Multilingual sorting - I hope it helps

hellsinghellsing Posts: 22Questions: 8Answers: 0
edited June 2015 in Free community support

Hey Guys,

I am working on a multilingual website that has to handle non-ASCII letters. I was digging the forums here and searched the internet and saw that unicode ordering is a problem in JS. It's hardly manageable or makes heavy processor load. At least for me who's not a JS expert :)

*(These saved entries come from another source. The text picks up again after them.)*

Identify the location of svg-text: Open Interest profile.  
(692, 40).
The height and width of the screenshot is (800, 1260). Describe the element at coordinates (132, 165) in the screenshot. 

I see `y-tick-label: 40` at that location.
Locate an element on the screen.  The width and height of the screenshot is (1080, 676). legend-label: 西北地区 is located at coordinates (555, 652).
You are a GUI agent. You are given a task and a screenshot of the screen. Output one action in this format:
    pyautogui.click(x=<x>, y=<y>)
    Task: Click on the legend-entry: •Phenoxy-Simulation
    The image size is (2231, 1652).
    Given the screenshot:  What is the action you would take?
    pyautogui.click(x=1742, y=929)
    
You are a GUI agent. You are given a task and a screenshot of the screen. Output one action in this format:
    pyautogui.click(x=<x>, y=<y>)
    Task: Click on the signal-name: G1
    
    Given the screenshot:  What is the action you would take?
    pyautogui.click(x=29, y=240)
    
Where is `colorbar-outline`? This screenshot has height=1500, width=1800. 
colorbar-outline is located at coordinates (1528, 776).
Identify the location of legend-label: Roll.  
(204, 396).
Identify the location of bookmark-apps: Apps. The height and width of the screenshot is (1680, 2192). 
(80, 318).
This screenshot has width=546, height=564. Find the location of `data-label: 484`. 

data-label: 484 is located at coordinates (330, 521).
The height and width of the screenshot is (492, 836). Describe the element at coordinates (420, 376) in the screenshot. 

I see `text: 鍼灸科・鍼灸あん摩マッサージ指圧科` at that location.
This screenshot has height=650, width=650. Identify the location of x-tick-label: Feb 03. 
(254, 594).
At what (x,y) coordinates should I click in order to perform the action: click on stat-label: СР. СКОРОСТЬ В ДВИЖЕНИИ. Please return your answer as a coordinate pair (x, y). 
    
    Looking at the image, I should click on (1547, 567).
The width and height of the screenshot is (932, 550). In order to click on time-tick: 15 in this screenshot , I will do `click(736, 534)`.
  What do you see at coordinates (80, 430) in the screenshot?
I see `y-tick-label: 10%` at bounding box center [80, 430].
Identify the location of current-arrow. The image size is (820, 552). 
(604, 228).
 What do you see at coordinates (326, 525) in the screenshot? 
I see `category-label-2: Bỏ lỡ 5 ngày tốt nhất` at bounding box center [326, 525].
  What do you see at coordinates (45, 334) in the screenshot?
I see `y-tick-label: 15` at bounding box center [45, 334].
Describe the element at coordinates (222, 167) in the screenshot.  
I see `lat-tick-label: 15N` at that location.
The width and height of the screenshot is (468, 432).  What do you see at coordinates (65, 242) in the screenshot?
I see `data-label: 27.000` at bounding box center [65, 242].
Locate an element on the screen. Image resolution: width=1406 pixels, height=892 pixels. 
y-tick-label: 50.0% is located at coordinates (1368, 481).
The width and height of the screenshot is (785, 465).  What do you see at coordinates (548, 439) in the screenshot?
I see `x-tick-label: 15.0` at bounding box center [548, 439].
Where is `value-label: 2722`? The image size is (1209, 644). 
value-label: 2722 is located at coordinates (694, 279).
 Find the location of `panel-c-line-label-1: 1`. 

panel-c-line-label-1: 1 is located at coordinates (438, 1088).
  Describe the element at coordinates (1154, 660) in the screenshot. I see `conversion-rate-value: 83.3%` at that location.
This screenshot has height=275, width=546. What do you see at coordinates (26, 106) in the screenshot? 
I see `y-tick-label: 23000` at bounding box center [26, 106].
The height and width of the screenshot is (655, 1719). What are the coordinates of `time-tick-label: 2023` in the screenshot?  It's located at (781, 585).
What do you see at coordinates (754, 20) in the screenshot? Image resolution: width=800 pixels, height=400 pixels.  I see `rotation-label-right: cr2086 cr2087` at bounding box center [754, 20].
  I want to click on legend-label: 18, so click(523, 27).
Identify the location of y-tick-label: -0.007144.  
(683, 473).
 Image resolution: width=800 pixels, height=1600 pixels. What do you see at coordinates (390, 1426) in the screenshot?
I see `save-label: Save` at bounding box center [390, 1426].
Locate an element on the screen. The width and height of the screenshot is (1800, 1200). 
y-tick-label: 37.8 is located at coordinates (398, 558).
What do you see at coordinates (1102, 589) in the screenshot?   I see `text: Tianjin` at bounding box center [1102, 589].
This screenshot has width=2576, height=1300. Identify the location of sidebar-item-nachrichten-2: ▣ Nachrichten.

My tables contain 10k+ rows so I had to find out something. This is where I got (and I hope it's not a duplicate):

1: MySQL

Fortunately the root of this problem is quite easily manageable in MySQL. If I use the proper collation then MySQL sorts strings as expected. My query looks like this (w/o the slashes):

SELECT *, /@rownum := /@rownum+1 AS posSK
FROM manufacturers
CROSS JOIN (SELECT /@rownum := 0) r
ORDER BY manNameSK COLLATE utf8_slovak_ci;

The /@rownum part is an incrementing counter and represents the position of the row based on the collation I use in sorting. Please note that ASC / DESC sorting are not available when ORDER BY … COLLATE … The collation makes almost no change in running time: on a 5.600 lines table this query is ready in average 0.0063s vs. 0.0054s w/o collation.

2: php + HTML5

I add to every td element an HTML5 attribute: data-order, and the values are the corresponding value of my MySQL counter (posSK), so it looks like this (totally simplified):

<tr><td data-order="1">bar</td></tr>
<tr><td data-order="2">blaf</td></tr>
<tr><td data-order="3">foo</td></tr>

3: dataTables

The easiest part: we don't have to do anything. If dt finds a data-order attribute it automatically uses it for ordering on that column, so the special non-ASCII letters will be on their right position.

Notes

I tried this method on Slovakian, Slovenian, Hungarian and Romanian languages and they were all fine. There are some special rules in (almost?) every language for sorting in ABC order, eg. some accented vowels in Hungarian are handled equally with their plain pair (E+É, I+Í, O+Ó, accents mean longer or slightly different sound), while others are not ( O vs. Ö, U vs. Ü, accents mean a strongly different sound). So if you see a word beginning with an É within the others beginning with E, thats fine :)

I hope it helps :)

Replies

  • allanallan Posts: 63,689Questions: 1Answers: 10,500 Site admin

    Very interesting - thanks for posting this.

    In theory, in Javascript the localeCompare method should address this, but it appears to be really poorly implemented in browsers. The new i18n API in "HTML5" (for lack of a better term) will hopefully help, although it isn't widely supported in browsers yet.